People who work for Intrexon aren’t satisfied with tackling a singular problem. Right now, the company is delivering an eco-friendly food grade microbe used to deliver biotherapeutics; developing a self-limiting insect that passes a lethal gene to offspring to help eliminate the vectors of dangerous diseases; and creating apple varieties that don’t brown when sliced, bitten, or bruised. And these are just a few of the creations the company is developing today.
“The field of engineering biology is expanding rapidly, but it is still underappreciated,” chief operating officer Andrew Last explains. “Intrexon’s mission is to leverage genetic tools to create products that solve some of the world’s most pressing problems, in areas as different as sustainable energy and food production.” Considering it holds the website domain DNA.com, the bold nature of the company’s goals is clear.
Intrexon’s operations are intricately integrated, similar to the double helix of DNA. Last oversees its multiple divisions and operating subsidiaries, helping increase their execution, effectiveness, and efficiency. All technologies are researched under its operating units and divisions, such as the Agricultural Biotech, Animal Sciences, Industrial Products, and Human Therapeutics divisions. Business development and delivery of solutions happens across five sectors: Health, Food, Energy, Environment, and Consumer.
Each sector head and their team are responsible for helping prospective collaborators understand its capabilities and technologies in order to find common interests. According to Last, Intrexon’s teams are usually met with excitement about the company’s know-how and platforms for product development. “There are also some challenges when creating things for the first time,” he notes.
Intrexon’s collaborative business model leverages its technology to create a broad range of products across multiple industries, and in return they are building a large, diversified portfolio of backend economics when these products are commercialized by their partners.
Intrexon has also acquired companies whose technology is at the forefront of change through the utilization of biology that they look to build upon. Two examples are Oxitec Ltd., the British company that developed the self-limiting mosquito, and Okanagan Specialty Fruits, the pioneering Canadian company behind nonbrowning Arctic apples, which will be sold in US markets this fall.
This all puts the company in a distinctive position, and while there are other companies that have technology in common with Intrexon, Last finds that Intrexon is changing the game with its innovations.
“I don’t think there’s any company out there like us,” he says. “Intrexon has an enviable portfolio of technology platforms, and few others have the comprehensive approach to the field that we do. Because we have the five different sectors and apply our technology across multiple platforms, we make significant learnings at a rapid pace. We can then apply these learnings to develop unique approaches to many problems where conventional approaches are not adequate to solve them.”

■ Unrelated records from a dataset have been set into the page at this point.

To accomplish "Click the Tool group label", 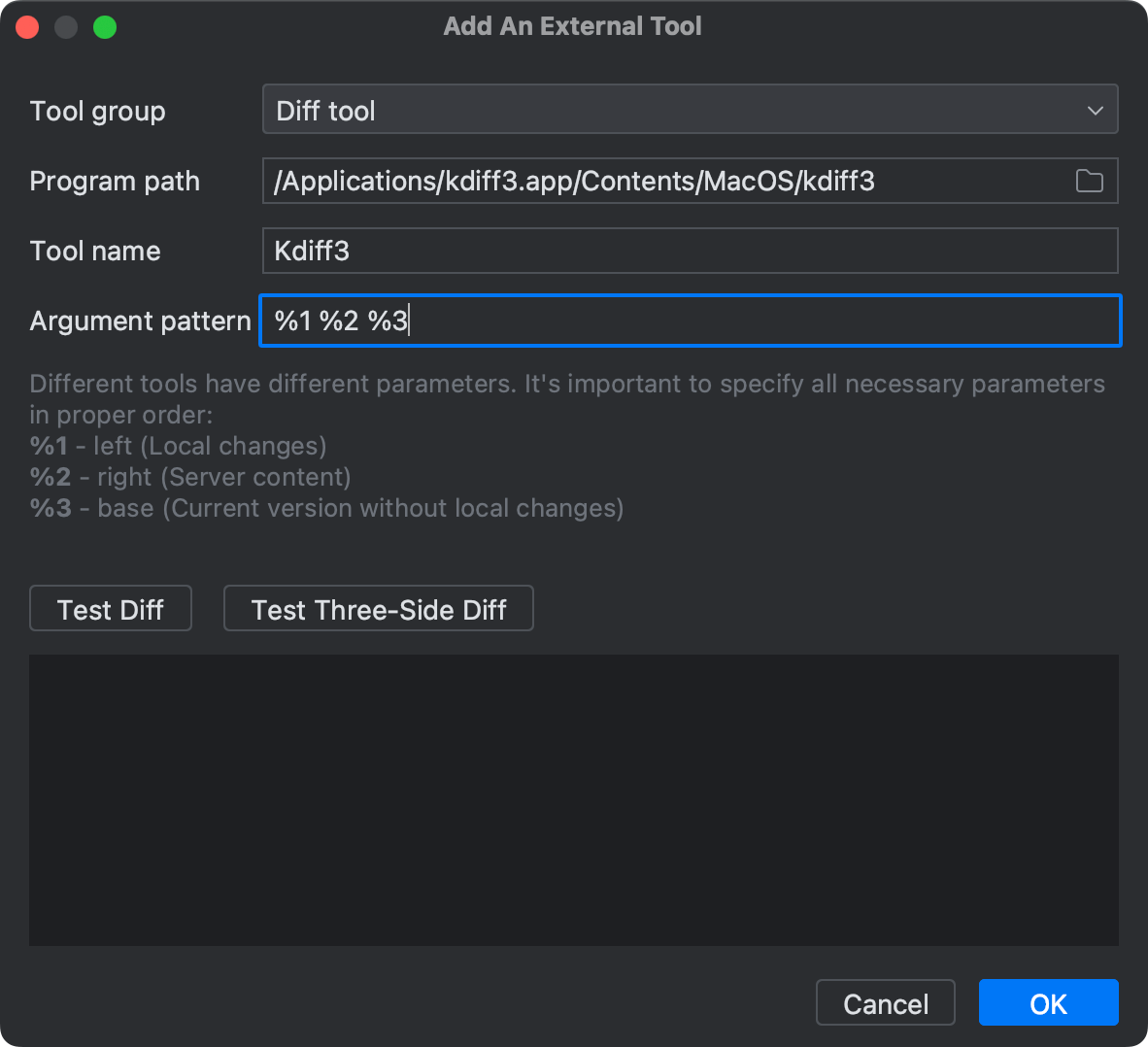I will pyautogui.click(x=97, y=111).
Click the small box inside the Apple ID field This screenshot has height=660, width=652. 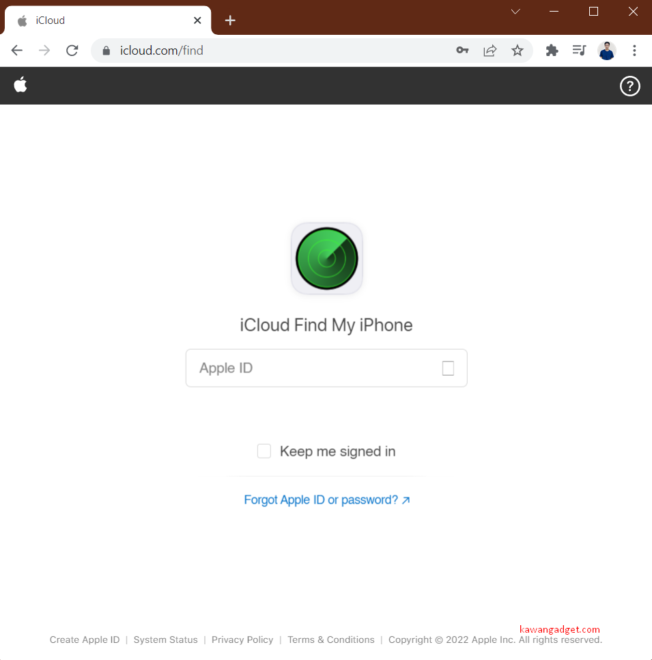(448, 368)
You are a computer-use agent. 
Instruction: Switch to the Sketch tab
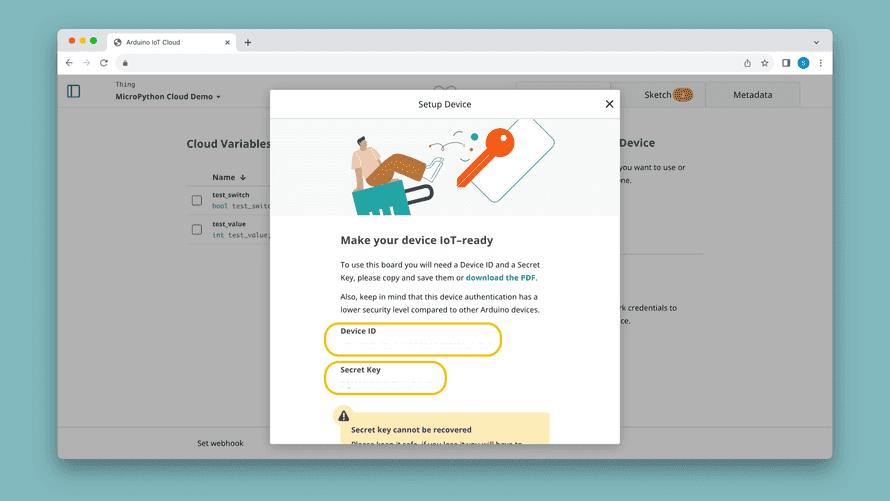[658, 95]
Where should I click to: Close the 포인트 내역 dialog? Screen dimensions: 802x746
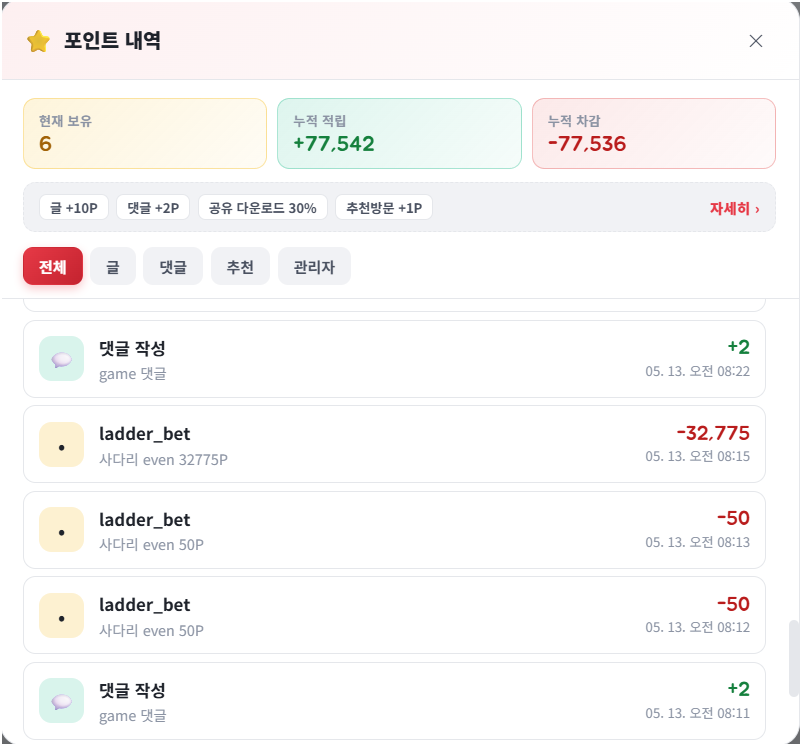coord(755,41)
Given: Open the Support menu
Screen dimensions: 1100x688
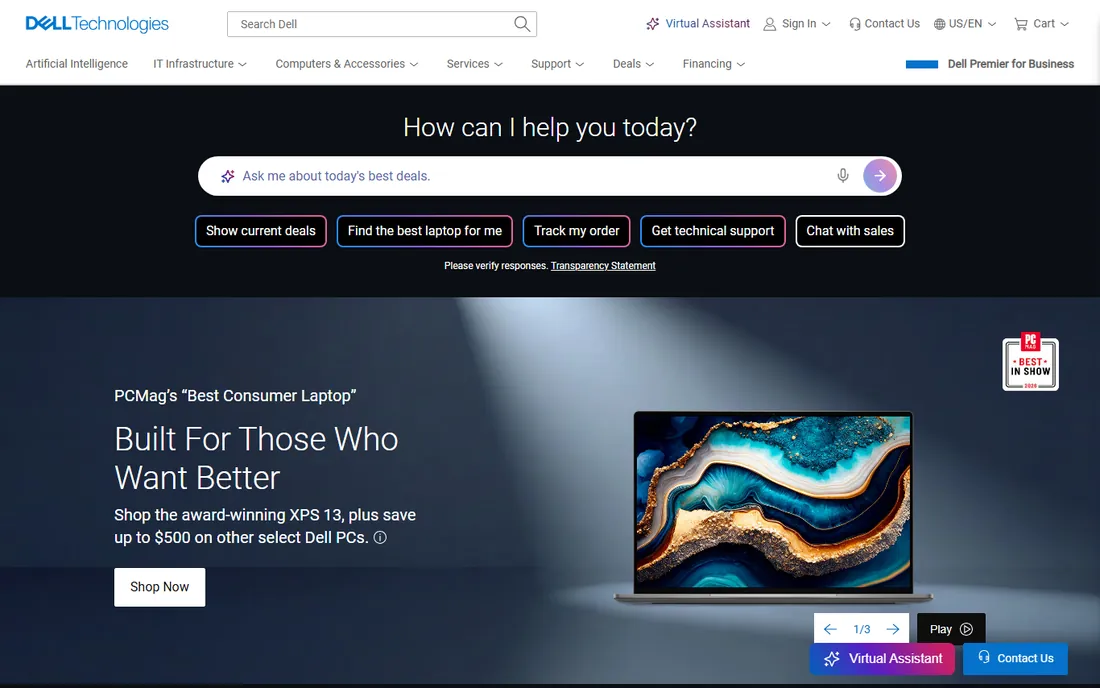Looking at the screenshot, I should click(x=557, y=64).

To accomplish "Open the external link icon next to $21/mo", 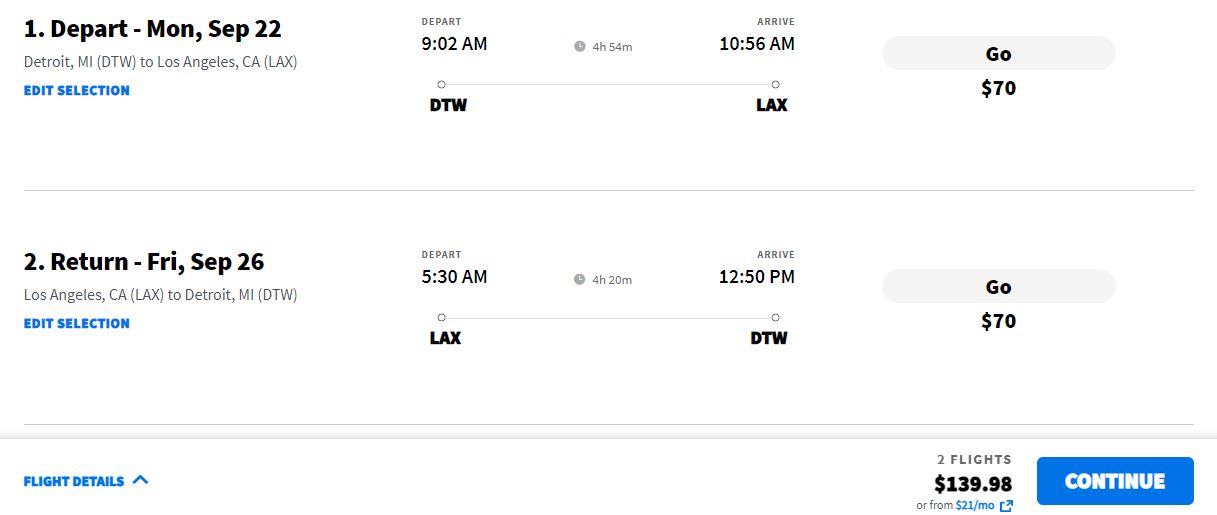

“Intrexon has an enviable portfolio of technology platforms, and few others have the comprehensive approach to the field that we do.”
Case in point: The eco-friendly food microbe that is the basis for Intrexon’s proprietary ActoBiotics platform. Originally designed to deliver human and animal biotherapeutics, it has now been engineered at Intrexon to successfully work in the protection of crops.
As recently announced by the company, initial studies validated the efficacy of dsRNA for insect control applications using this technology, and with this achievement, Intrexon’s collaboration with a leading global agricultural company has advanced to its next phase of development for bio-based crop protection solutions.
While Intrexon’s business model is carefully structured, its operations are decentralized. The CEO resides in Florida; the CFO works out of Virginia; and Last, who came to Intrexon with over thirty years of experience spanning life sciences—including biotechnology, genomics, clinical diagnostics, pharmaceuticals, and agrochemicals—is located in California.
“People working for Intrexon are in locations spanning North America, South America, and Europe,” he says. “Our diversified business model and fast-paced environment have attracted people from all backgrounds to come to work for Intrexon. They share the extraordinary passion we have about our work and commitment to build a leading global company developing important bio-solutions for present and future generations.”
Last joined Intrexon after serving as executive vice president and chief operating officer of Affymetrix, which was acquired by Thermo Fisher Scientific. He feels Intrexon’s transformative molecular and cellular technology platforms, together with its strong collaborators and partnerships, can considerably broaden the engineering of biology’s impact into new fields and “change the world in a big way.” He predicts major growth for the company in the coming years.
“I think we’re going to be a significantly larger company,” he says. “We will increase the number of collaborations we have now, as well as the number of products we have to offer. As more of our products make it into the marketplace, it will create a higher level of recognition and demand. My expectation is that, five years from now, Intrexon will be established as the ‘go-to’ company for partners who want to unlock the potential of synthetic biology.”